His eyes went to the ceiling above the foot of the bed and his battered face lit up again. Kate followed his line of vision. In her rush to his bedside, she had let go of the balloon and it now bobbed against the ceiling.

She moved to the foot of the bed and jumped up to snag its ribbon, then tied it to the end of the side railing where he could see it readily. “You like balloons, huh?”

“Yeah, but mostly I like the idea that you got it for me.” He grinned at her.

Then his face abruptly sobered. “Hey, they didn’t call my mother, did they?”

“No, they started to, but Rob stepped in and said he was your attorney and could authorize medical care. They didn’t argue, although I’m sure they would’ve if you’d needed surgery. Rob’s got an elderly mother of his own in Iowa.”

“Tell him I appreciate his quick thinking. Mom worries enough about me. She doesn’t need to know every time I get a little bump on the head.”

“I don’t know that I’d call those
little
bumps.”

Skip shrugged and the too big hospital gown slid off his shoulder, exposing a darkening bruise. Skip shoved the gown back into place, looking embarrassed. “Nurse said these only come in three sizes, child, adult and jumbo. Damn thing keeps coming untied.” He started to reach behind his neck, wincing in pain.
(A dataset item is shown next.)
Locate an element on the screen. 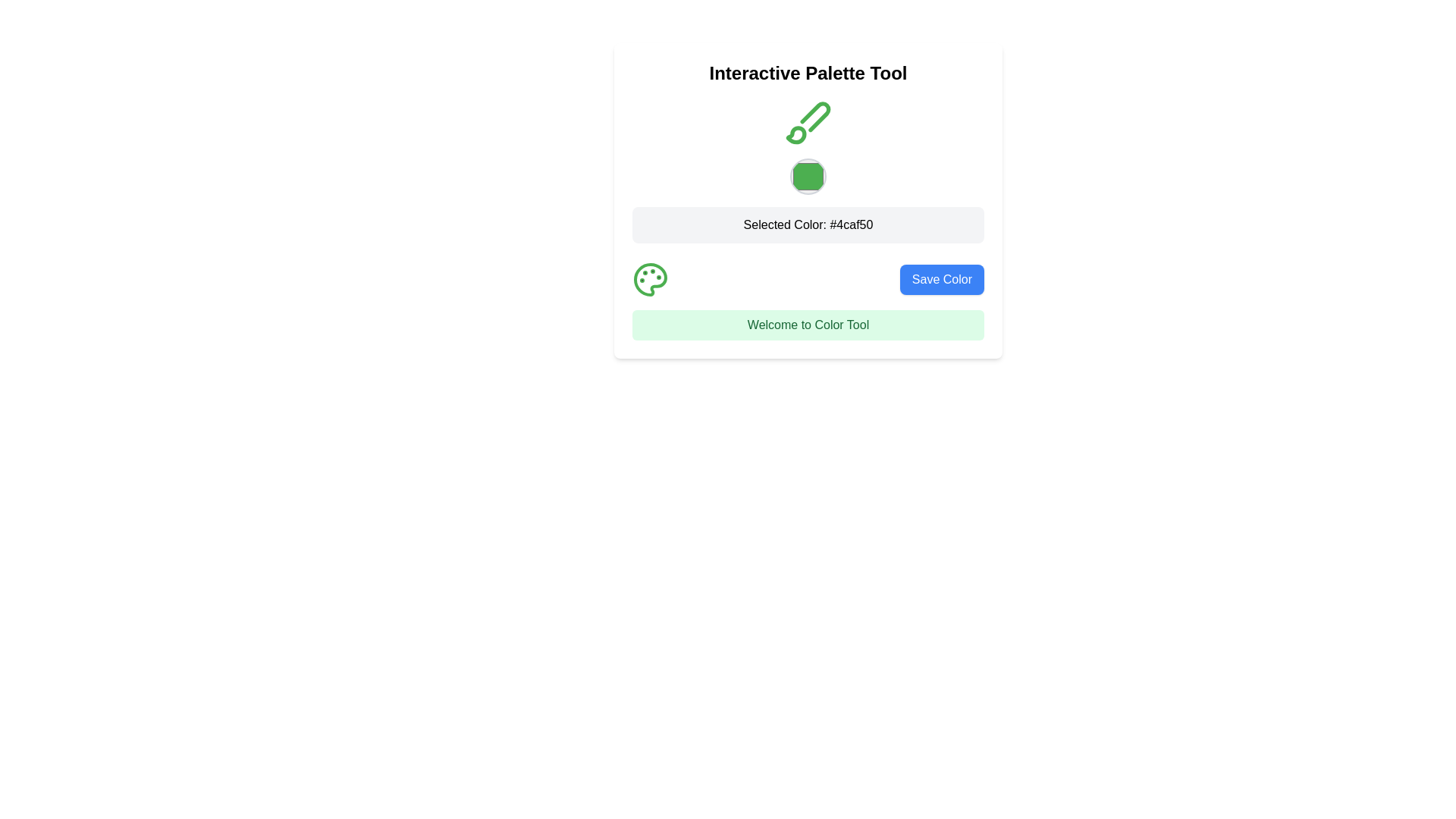 This screenshot has width=1456, height=819. the save button located on the right side of the horizontal group in the bottom portion of the interface is located at coordinates (941, 280).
“Here, let me get it,” Kate said, reaching over to tie the strings for him.

“Thanks, I think I landed funny on my shoul…” He sucked in his breath as her fingers brushed against the nape of his neck, a feather soft touch that sent a shiver down his spine.

Kate gave the bow one last tug, then gently patted his shoulder. “That should hold now.”

Before she could take her hand away, Skip covered it with his own and dragged it around to his chest. “Be still my heart!” He pretended to swoon.

An electric sensation shot up her arm. She snatched her hand back, then tried to cover the hastiness of her gesture by smacking him lightly on his forearm.

“You can’t be feeling all that bad then, Mr. Funny Man,” she said as she used her foot to snag the leg of a visitor’s chair and drag it a little closer to the bed. She sat down and folded her hands primly in her lap. “And what happened to the four-foot rule?”

He mustered a grin, but those few seconds of contact truly had his heart racing. “Don’t suppose you’d believe me if I said, ‘what rule?’ You know, head injuries can cause memory problems.”